The Oscars have been gone for a week, the host has been
trashed in the traditional post-ceremony grousing, and this seems like a good time to reconsider the whole art of Oscar hosting.
Seth MacFarlane was the last, best hope to find somebody “edgy” who
also had song-and-dance cred
and the requisite love of Old Hollywood. If he couldn’t hack it (and he’s already said he
won’t be back), then nobody can.
The problem isn’t the Oscars and the problem isn’t the talent. The problem is that the last 30 years of movie entertainment have been about the Rise of Irony.

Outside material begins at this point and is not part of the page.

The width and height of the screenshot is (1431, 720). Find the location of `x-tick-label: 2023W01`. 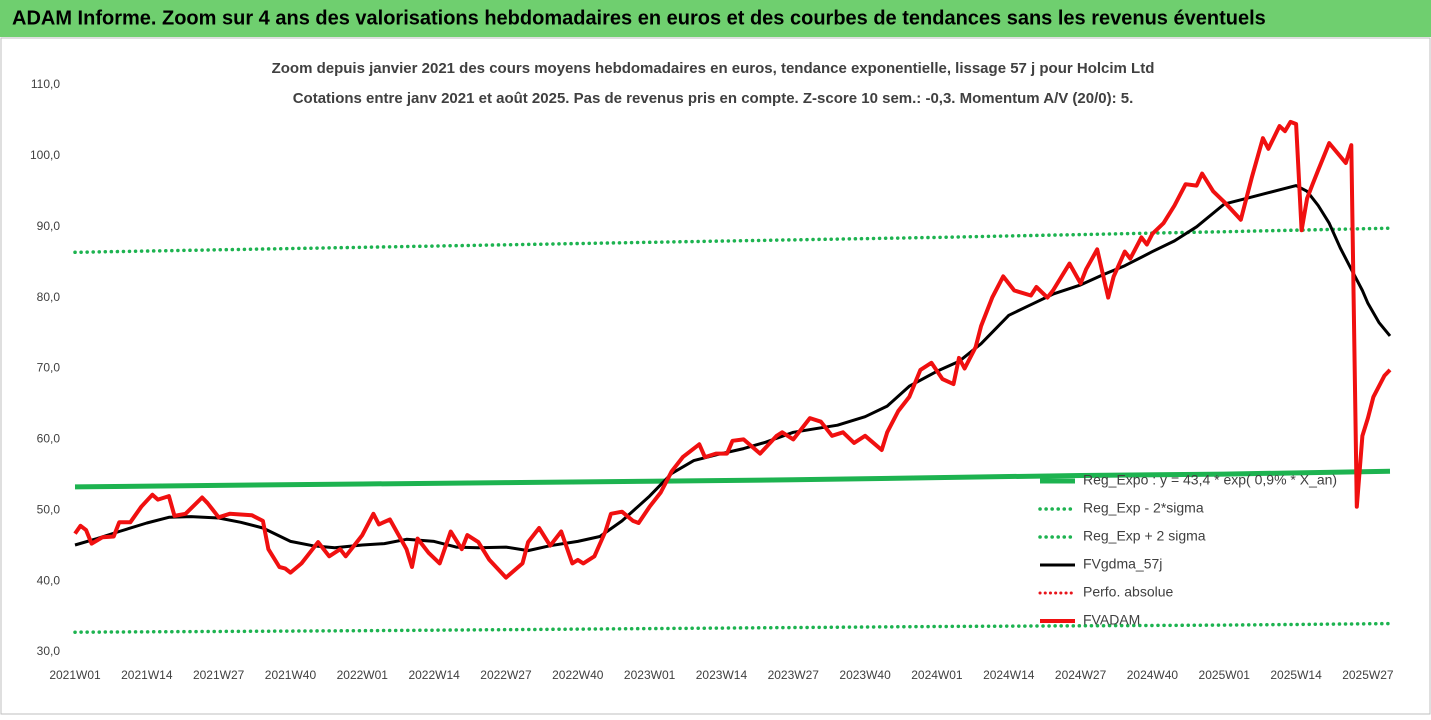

Three decades of Hollywood stars have grown up with that layer of detachment that we all see now in movies, books and blogs.
If you want to pick a year the irony scale was tipped for good, try 1994. The year before that, in 1993, the best picture nominees were:
The Piano
The Fugitive
Remains of the Day
In the Name of the Father
Schindler’s List (winner)
In 1994, the best picture nominees were:
Pulp Fiction
Four Weddings and a Funeral
Quiz Show
The Shawshank Redemption
Forrest Gump (winner)
It is instructive to note that you can now find Bubba Gump Shrimp Company restaurants from
Miami to Kuala Lumpur, yet there are no Oskar Schindler restaurant franchises anywhere.
So today’s movies simply use different kinds of stars. Yet the Academy is still yearning for
Bob Hope or
Johnny Carson to walk through that door — the person who combines glamour, humor and beloved silverback gravitas in one package.
It ain’t going to happen, because those people aren’t needed in today’s Hollywood. They’re all in New York now — which is maybe why the Tony Awards are such
good TV lately.
So what’s an Academy to do?
To start with, next year’s Oscar producers should get a modified copy of that
poster you used to see next to the cash register in print shops: “Speed, quality, price: pick two.” The Academy can have glamour, jokes or gravitas, but they can’t have all three. (As McFarlane showed, they may not even get two.)
It’s clear which two items the Academy should pick, for the good of the brand: glamour and gravitas. Because the whole Oscar ceremony means nothing if the Oscar isn’t a big deal. The global obsession with Oscar gowns proves that We The People want the glamour angle most of all.
What about the humor, you say? Just set it up as a separate issue to be dealt with by a separate team. Bring in those great Hollywood writers and let them do their thing with the ten thousand available comic actors in Hollywood. Give them time for their sketches, fake clips, or whatever. We all love that stuff. Nobody wants a boring show.
But let the host bring the glamour.
As it happens, the Academy has the perfect candidate in front of them. I’m talking about three-time Oscar winner (and 17-time nominee)
Meryl Streep.
Apega / WENN.com
Just ask Daniel Day-Lewis: When Meryl Streep gives you an Oscar, you know you’re getting an Oscar. It’s a big deal. She has the glamour and the gravitas covered.
She’s still busy working, too, so it’s not like you’re dragging an old goat out of retirement. She has the wit to handle anything that comes up on Oscar night.
So run her out there in a gown and don’t make her do jokes. Let her welcome the crowd, set the tone, and when it’s time for humor then bring Chris Rock or Louis C.K. (or whoever you must have to reach men 18-34) on to warm up the crowd. If the funny people are funny, then great. If they flop, all the better: your host, and the shine of the Oscars, stay untouched.
And isn’t that Hollywood anyway? You don’t need a single messiah to handle it all. Movies are about great writers and producers and directors, all doing their thing behind the scenes while the actors get all the credit. Why should the Oscars be any different?
The only problem is that Meryl Streep is scheduled to be nominated again next year, just like clockwork. But what’s the point of movie magic if they can’t work around that?